Primitive Colors

Full Title: Primitive Colors: A Case Study in Neo-pragmatist Metaphysics and Philosophy of Perception
Author / Editor: Joshua Gert
Publisher: Oxford University Press, 2017

 

Review © Metapsychology Vol. 22, No. 34
Reviewer: Nicholas Danne

The subtitle of Primitive Colors best characterizes Joshua Gert’s philosophical defense of color primitivism.  In neo-pragmatic form, the book steadfastly declines to analyze color in terms of the “truth” and “reference” (3) of the empirical property ascriptions germane to what Gert calls “scientific naturalism” (2).  Rivals to color primitivism include reflectance physicalism, reflectance-basis physicalism, dispositionalism (properties induce experiences), eliminativism (qua subjectivism), projectivism (attributing mental properties to objects), and relationalism (colors as multi-part relations between objects, light, and perceivers).  Pace these views, the primitivist concludes “that ‘red’ refers to the property of redness, and — importantly — that this is the end of the matter” (3).

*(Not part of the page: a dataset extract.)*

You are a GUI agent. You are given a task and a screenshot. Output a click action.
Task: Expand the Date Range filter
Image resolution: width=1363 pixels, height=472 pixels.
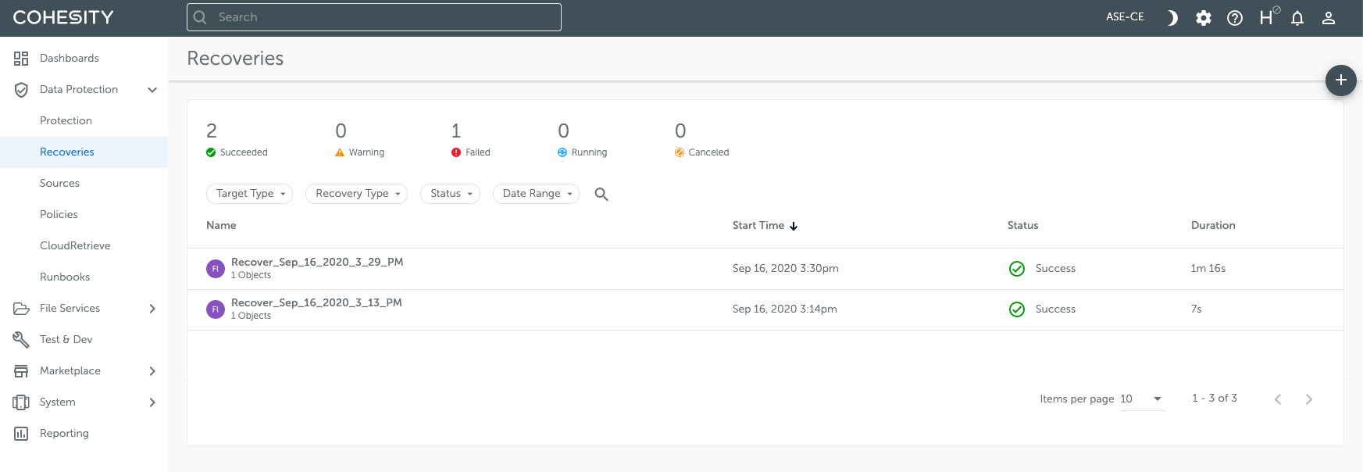[x=536, y=194]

          Such is not to say that redness is ephemeral or ineffable.  Primitive redness is a property “of objects,” Gert claims in Chapter 1, but a property that is both “sui generis” and accessible even to children (9, first emphasis mine).  Gert’s opening argument for primitivism recalls one of Paul Benacerraf’s arguments about numbers.  Just as numbers need not be a Zermelo sequence of the nested null set any more than numbers need be a successor relation of power sets, so Gert argues that reducing color to a non-primitive base (from the list above) is both arbitrary and generative of “too many modal properties” for the colors (15).  One such property is the “dimensions of similarity” that reflectance physicalism grants the colors (28).  Reflectance physicalism equates colors with surface spectral reflectance (SSR) profiles, or ranges (400-800 nm) of electromagnetic reflective efficiency at a surface.  The ‘similarity’ problem, therefore, is that two profiles “might” (28) be more similar (blue to yellow) than the profiles of hues that humans experience as similar (blue to another blue).  Additional discrepancies between profiles and perceptions motivate Gert to reject reflectance physicalism.

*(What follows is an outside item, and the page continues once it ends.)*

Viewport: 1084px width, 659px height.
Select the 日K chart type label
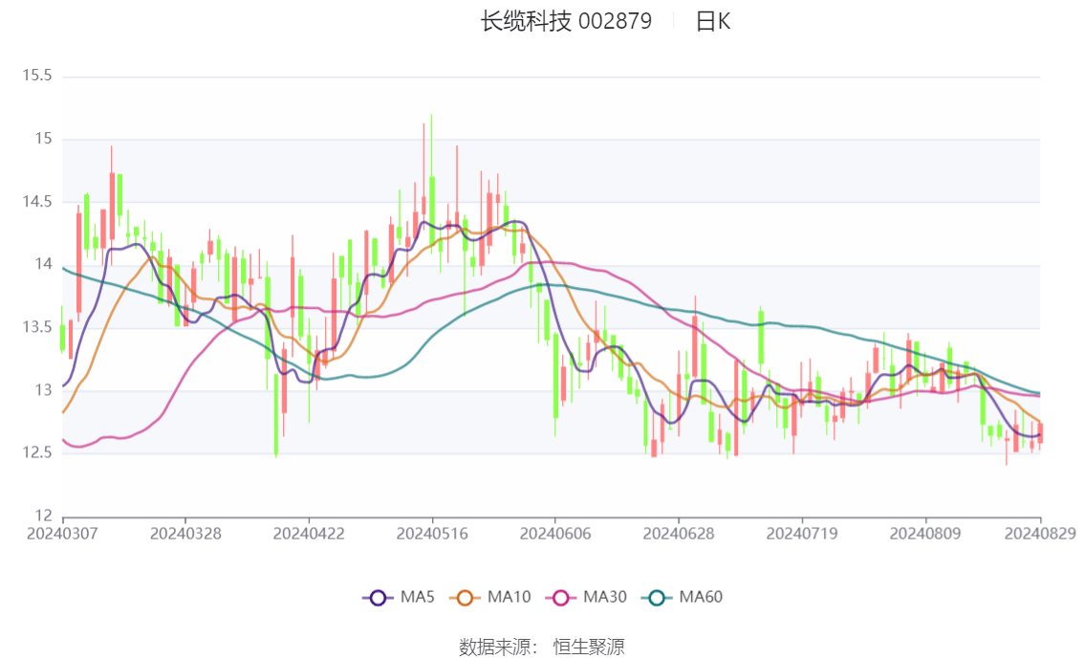712,22
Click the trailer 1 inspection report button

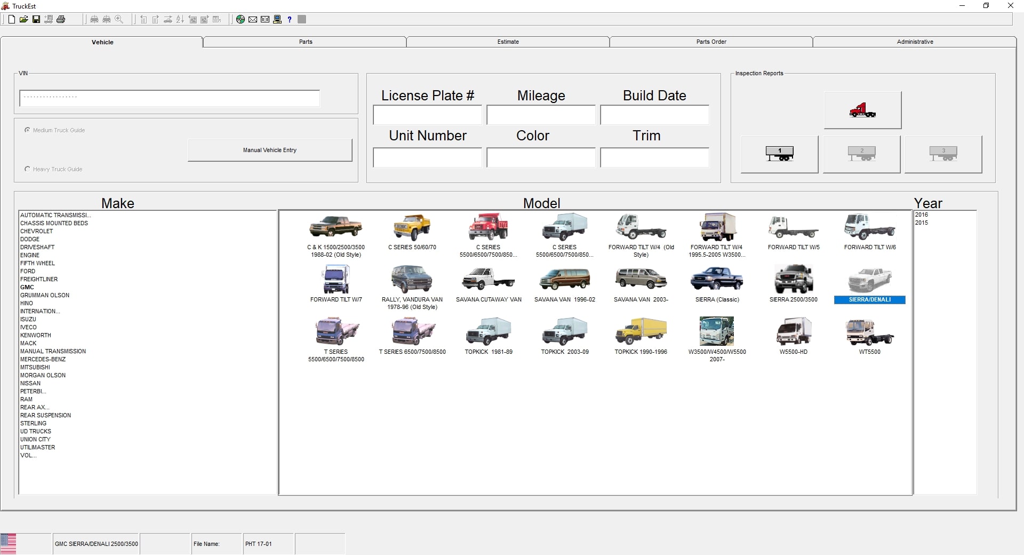tap(779, 154)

          To systematically forego all color reductionism, Gert introduces his linguistic neo-pragmatism in Chapter 2.  He calls his account “naturalistic” (46), since it features “human subjects as natural beings in a natural environment” (47).  Rather than assuming, however, that all meaningful properties reduce to empirically demonstrable, scientific “essence[s]” (50), Gert maintains that humans learn the meaning of color terms by ostension.  He contrasts water, for example, whose meaning as H2O serves to protect humans from poisoning by other clear liquids, with color, whose “superficial appearance” (49) all but exhausts its meaning. 

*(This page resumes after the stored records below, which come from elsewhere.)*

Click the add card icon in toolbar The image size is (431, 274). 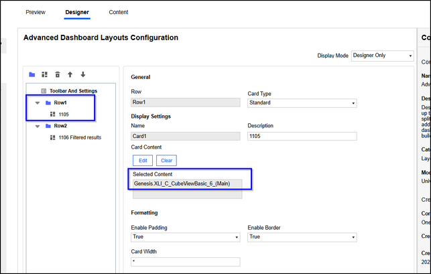click(x=45, y=74)
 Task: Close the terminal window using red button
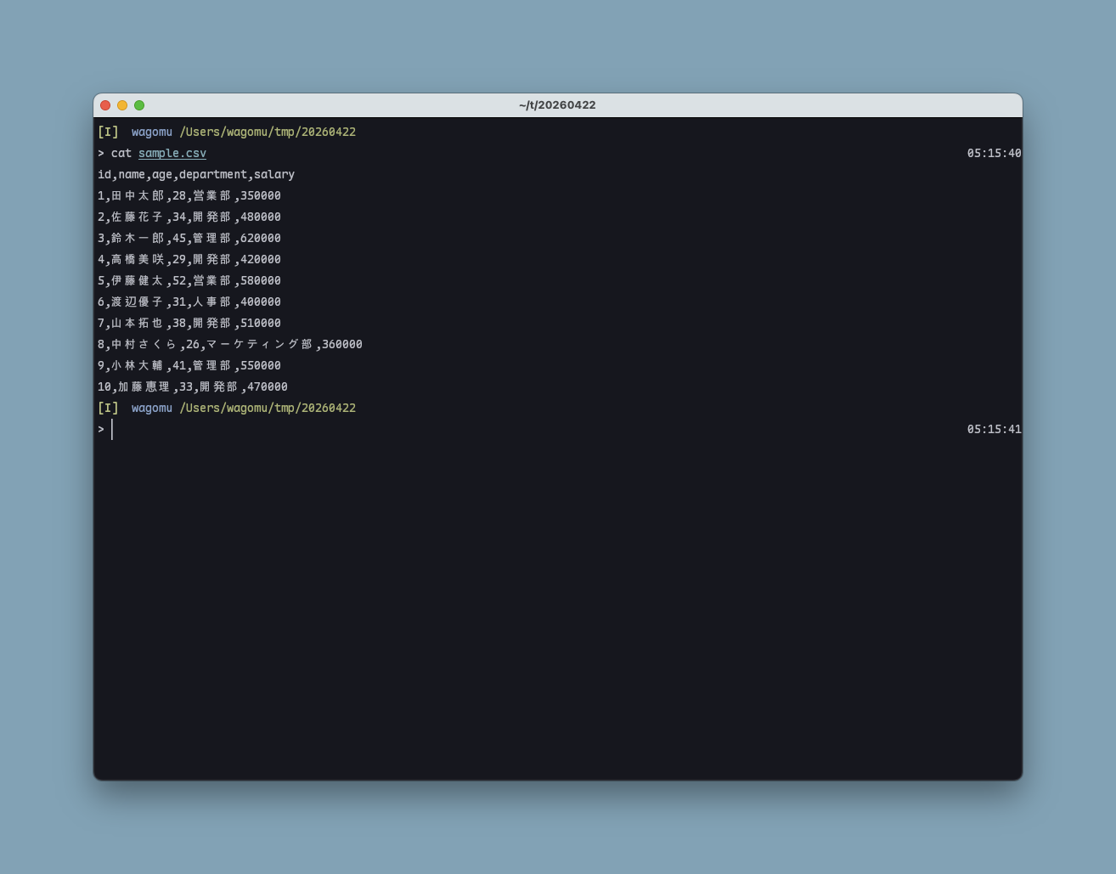tap(105, 105)
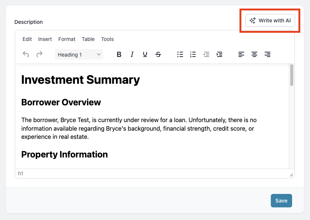Toggle underline formatting
Image resolution: width=310 pixels, height=220 pixels.
(145, 54)
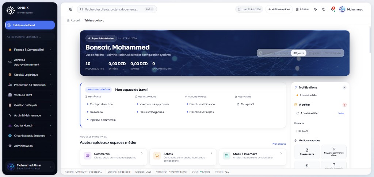Image resolution: width=374 pixels, height=177 pixels.
Task: Click the Traiter link beside devis à valider
Action: click(341, 113)
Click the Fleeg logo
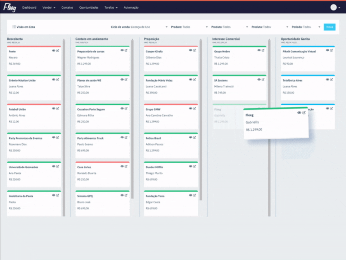346x260 pixels. 10,7
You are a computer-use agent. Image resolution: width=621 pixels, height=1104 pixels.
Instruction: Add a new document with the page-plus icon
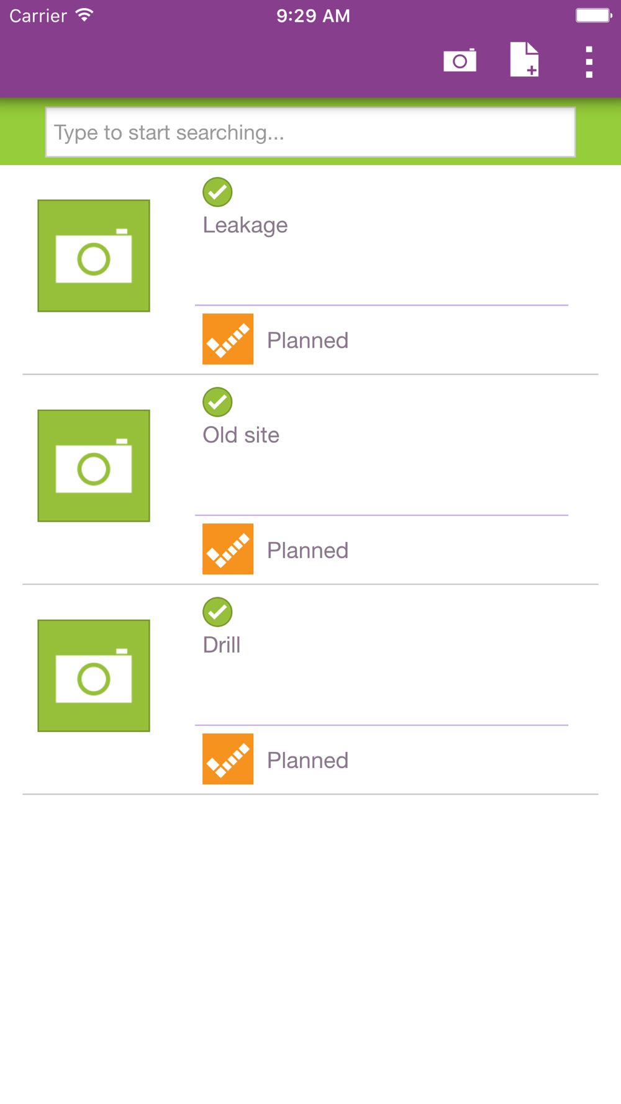point(524,60)
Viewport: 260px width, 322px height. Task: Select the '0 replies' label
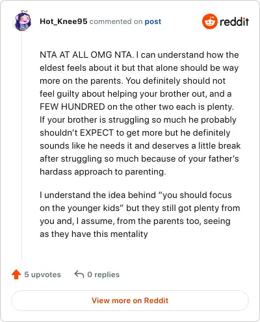pyautogui.click(x=103, y=275)
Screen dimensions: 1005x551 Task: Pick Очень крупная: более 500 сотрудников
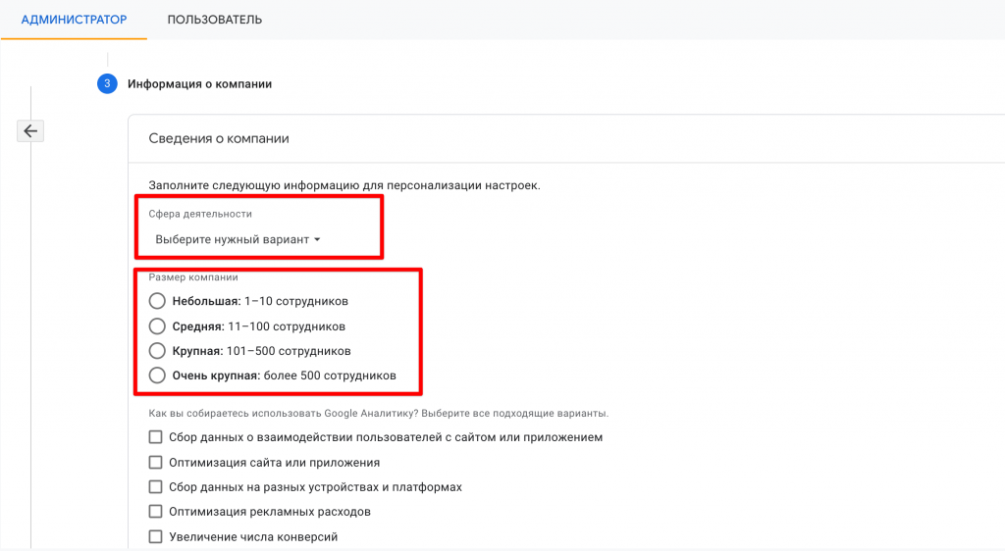point(157,375)
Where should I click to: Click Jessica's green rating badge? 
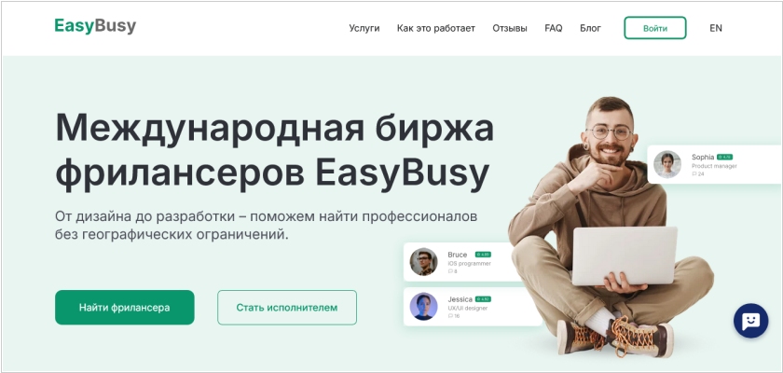483,299
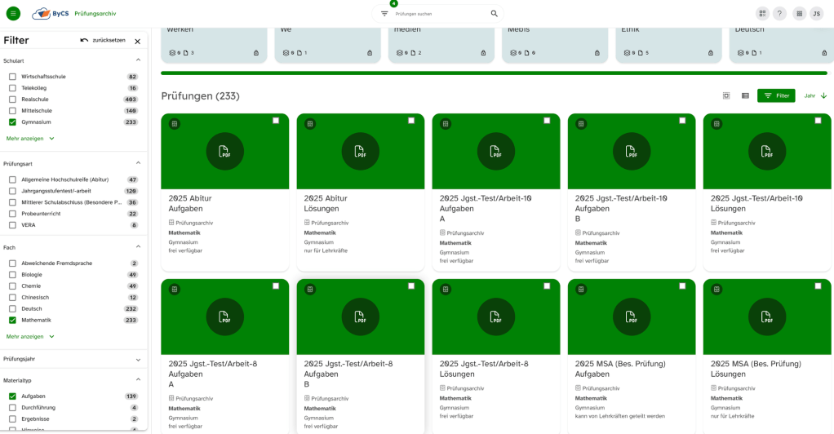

More strongly, Gert claims in Chapter 3 that what he calls “precise” colors cannot be physical reflectance profiles or other reduction bases, and indeed cannot obtain at any “surface or volume” at all (57).  Precise colors, on Gert’s account, are to be distinguished from “rough” colors (57).  Rough colors include red, yellow, green, blue, “‘yellowish'” (63), “navy blue” (138), “bluish-green” (80), “‘dark brown'” (219), and the like.  Precise colors, on the other hand, include unique green — the hue of green containing neither more blue than yellow, nor vice versa — and any other “maximally specific location” (56) in hue-saturation-lightness (HSL) color space.  While rough colors are primitive properties of objects, precise color language pertains only to the “appearance of a color, for a particular viewer from a particular perspective . . .” (57).  Gert calls this rough/precise distinction the “separability thesis” (57).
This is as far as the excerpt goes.